>>

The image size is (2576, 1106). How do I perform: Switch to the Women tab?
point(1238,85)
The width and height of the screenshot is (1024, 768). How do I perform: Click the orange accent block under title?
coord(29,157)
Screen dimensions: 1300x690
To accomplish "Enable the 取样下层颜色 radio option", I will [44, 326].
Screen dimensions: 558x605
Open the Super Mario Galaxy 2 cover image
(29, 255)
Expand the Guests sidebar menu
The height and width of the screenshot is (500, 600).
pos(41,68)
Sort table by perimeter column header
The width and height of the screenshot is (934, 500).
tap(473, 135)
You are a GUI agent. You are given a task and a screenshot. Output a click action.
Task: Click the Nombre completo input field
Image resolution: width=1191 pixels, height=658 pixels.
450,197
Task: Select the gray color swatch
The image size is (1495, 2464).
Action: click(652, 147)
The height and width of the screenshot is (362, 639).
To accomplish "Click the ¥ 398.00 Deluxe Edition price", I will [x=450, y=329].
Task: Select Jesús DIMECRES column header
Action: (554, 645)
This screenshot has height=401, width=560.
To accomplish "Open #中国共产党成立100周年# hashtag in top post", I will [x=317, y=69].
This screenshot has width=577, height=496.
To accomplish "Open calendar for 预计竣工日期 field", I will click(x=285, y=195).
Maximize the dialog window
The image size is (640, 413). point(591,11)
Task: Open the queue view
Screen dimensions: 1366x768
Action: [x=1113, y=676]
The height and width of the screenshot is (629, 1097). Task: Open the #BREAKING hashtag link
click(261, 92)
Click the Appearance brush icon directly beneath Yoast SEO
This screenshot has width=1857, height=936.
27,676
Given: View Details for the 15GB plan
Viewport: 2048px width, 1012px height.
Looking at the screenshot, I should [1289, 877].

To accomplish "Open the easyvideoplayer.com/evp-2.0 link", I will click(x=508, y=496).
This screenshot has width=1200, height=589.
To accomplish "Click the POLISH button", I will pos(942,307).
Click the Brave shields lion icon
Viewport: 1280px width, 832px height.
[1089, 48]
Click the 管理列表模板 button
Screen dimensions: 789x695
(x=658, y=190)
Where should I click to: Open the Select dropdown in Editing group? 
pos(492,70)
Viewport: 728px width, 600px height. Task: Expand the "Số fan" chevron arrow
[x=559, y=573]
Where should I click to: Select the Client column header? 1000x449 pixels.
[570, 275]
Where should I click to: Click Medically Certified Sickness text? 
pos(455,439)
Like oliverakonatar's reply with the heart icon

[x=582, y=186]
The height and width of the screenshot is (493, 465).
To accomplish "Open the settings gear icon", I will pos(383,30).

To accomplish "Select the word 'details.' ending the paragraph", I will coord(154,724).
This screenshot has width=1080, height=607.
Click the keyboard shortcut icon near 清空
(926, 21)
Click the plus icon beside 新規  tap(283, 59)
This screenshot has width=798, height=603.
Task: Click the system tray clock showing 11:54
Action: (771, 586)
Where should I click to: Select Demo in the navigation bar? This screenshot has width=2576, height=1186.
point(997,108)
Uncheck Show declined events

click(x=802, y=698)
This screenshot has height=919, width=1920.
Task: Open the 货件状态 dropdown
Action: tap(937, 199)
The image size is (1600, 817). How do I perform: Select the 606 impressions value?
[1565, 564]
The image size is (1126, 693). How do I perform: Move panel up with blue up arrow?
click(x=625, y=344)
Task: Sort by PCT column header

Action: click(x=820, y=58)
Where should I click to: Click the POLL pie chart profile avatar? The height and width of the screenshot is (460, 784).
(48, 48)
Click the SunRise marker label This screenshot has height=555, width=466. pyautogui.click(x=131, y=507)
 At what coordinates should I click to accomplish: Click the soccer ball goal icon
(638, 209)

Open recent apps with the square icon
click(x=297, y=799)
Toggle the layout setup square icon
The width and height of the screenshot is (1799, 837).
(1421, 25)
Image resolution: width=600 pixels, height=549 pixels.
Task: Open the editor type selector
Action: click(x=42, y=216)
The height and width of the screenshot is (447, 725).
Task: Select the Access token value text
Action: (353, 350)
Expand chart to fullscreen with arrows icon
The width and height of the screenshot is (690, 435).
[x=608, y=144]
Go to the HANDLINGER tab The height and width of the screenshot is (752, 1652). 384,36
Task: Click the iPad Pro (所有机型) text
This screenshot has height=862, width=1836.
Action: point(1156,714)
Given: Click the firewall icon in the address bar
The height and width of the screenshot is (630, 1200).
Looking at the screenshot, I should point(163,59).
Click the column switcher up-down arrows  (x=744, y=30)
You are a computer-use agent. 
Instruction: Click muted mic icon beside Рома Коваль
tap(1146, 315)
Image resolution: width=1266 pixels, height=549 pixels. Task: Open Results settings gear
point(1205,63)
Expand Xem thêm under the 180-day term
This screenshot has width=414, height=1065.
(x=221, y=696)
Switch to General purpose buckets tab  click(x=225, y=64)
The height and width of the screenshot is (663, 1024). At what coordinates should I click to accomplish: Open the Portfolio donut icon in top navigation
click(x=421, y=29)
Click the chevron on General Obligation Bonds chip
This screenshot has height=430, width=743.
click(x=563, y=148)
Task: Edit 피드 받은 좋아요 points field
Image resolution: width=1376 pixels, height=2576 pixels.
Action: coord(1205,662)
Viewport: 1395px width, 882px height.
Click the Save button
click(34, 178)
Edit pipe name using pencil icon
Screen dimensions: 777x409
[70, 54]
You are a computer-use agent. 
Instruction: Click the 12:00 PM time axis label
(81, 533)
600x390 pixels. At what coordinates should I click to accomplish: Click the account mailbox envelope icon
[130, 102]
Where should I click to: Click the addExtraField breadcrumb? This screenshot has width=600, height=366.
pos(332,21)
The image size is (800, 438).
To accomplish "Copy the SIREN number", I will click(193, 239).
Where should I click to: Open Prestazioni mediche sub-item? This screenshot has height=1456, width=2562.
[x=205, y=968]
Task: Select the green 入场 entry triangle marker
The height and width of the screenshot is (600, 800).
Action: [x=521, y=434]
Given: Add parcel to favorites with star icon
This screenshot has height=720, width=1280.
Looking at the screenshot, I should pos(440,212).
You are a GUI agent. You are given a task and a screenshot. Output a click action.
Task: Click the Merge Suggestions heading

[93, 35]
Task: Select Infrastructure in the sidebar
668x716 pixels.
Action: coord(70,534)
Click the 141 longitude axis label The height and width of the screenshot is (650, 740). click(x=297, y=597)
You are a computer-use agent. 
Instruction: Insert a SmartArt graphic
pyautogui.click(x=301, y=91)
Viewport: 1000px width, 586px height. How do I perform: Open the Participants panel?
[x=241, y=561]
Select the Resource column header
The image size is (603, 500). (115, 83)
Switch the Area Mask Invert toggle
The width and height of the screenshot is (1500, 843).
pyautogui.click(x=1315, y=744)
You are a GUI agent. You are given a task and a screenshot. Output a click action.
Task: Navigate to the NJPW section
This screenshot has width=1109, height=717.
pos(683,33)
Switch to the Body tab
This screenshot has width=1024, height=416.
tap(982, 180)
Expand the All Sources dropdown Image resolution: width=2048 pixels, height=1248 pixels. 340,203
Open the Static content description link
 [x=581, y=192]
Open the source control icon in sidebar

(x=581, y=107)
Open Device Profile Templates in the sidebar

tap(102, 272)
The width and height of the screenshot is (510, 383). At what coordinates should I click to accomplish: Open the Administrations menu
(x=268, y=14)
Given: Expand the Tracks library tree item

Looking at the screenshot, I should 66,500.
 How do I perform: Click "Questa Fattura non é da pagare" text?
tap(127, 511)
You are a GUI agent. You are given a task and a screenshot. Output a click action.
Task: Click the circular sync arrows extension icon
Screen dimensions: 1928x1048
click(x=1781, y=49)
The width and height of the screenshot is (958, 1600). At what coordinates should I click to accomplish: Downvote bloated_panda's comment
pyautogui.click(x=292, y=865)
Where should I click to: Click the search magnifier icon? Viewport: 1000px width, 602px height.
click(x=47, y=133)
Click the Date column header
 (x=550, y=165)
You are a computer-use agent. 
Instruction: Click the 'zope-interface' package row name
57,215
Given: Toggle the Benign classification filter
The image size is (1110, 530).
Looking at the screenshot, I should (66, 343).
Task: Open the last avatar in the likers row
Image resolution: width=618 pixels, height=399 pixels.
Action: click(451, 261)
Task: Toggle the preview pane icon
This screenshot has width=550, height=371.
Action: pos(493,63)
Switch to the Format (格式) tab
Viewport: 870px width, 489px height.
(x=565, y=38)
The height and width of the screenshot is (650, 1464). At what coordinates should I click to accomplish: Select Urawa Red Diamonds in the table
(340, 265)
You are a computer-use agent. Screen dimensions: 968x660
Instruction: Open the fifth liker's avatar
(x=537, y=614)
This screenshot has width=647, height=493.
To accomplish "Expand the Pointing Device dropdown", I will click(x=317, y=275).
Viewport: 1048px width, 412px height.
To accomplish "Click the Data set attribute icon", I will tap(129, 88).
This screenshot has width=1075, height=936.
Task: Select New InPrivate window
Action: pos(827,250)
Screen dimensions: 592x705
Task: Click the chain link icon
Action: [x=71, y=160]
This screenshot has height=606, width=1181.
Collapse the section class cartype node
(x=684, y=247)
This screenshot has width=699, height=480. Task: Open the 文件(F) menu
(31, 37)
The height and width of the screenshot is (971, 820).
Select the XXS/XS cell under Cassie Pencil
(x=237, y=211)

<<

### EXERCISE PROMPT
Write out each line exactly, starting with the line that contains "The height and width of the screenshot is (971, 820)." and stopping after the last line of the data.

### TASK ANSWER
The height and width of the screenshot is (971, 820).
Select the XXS/XS cell under Cassie Pencil
(x=237, y=211)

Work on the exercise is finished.